* Description of the task:
Leaving all pictures aside, write out the records below precisely as given.

——

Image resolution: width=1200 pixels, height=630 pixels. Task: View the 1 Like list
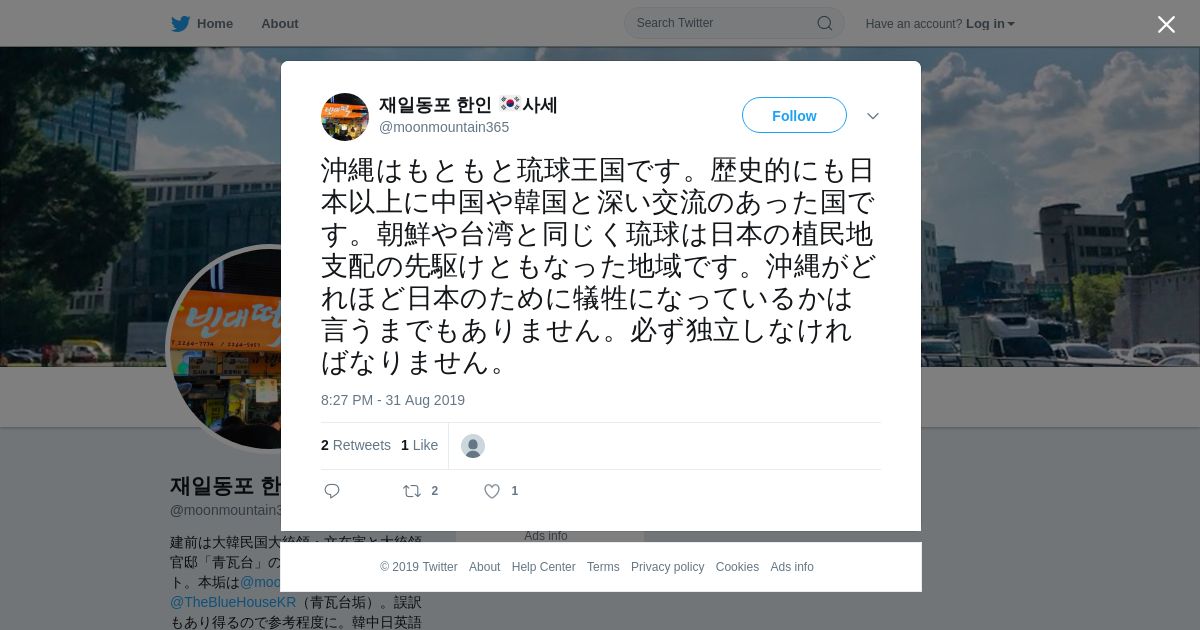point(419,446)
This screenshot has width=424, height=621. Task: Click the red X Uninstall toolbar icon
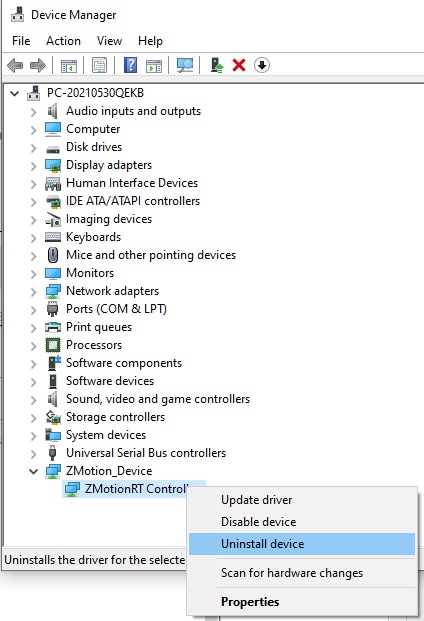coord(239,65)
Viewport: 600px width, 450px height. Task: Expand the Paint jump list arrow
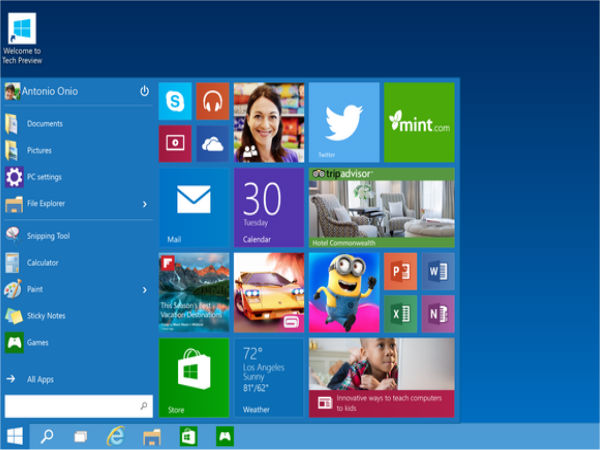144,290
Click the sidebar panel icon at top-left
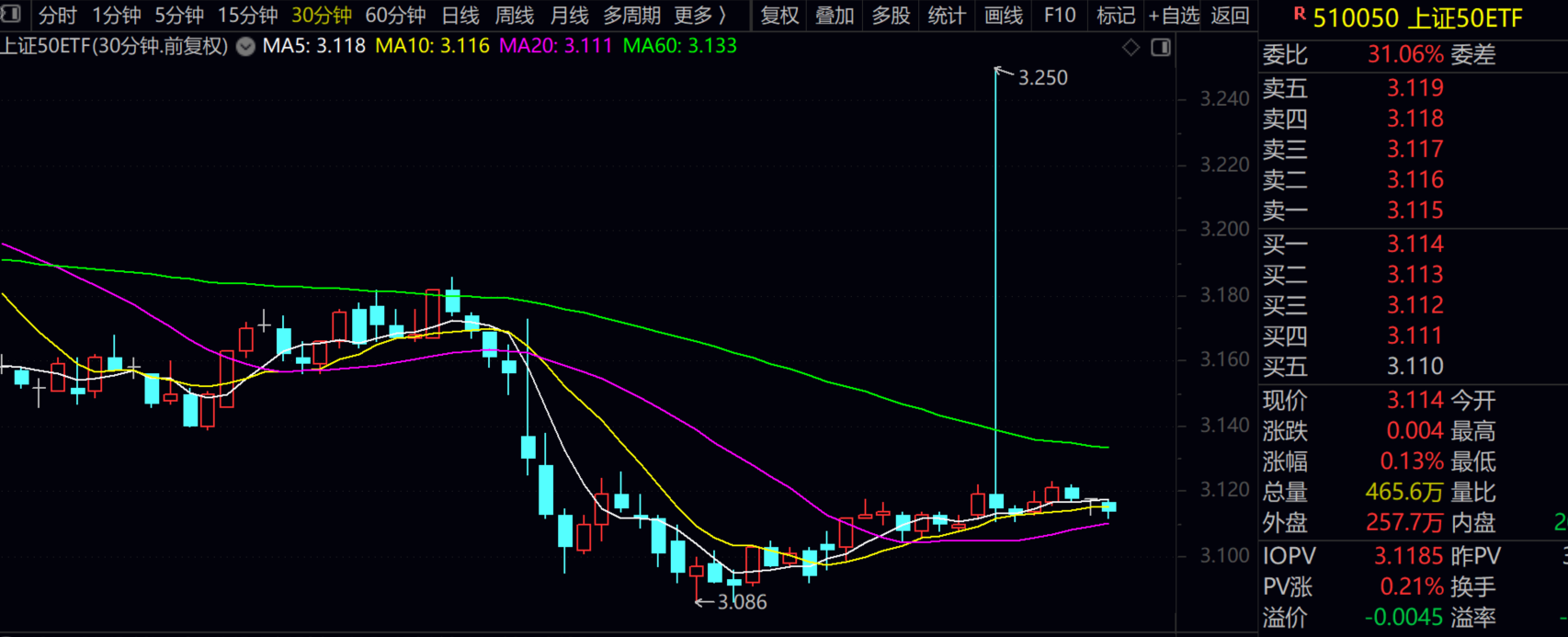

——

* Exercise output:
Image resolution: width=1200 pixels, height=630 pixels. Task: View the 1 Like list
point(419,446)
This screenshot has width=424, height=621. Task: Click the red X Uninstall toolbar icon
coord(239,65)
Viewport: 600px width, 450px height. Task: Expand the Paint jump list arrow
144,290
Click the sidebar panel icon at top-left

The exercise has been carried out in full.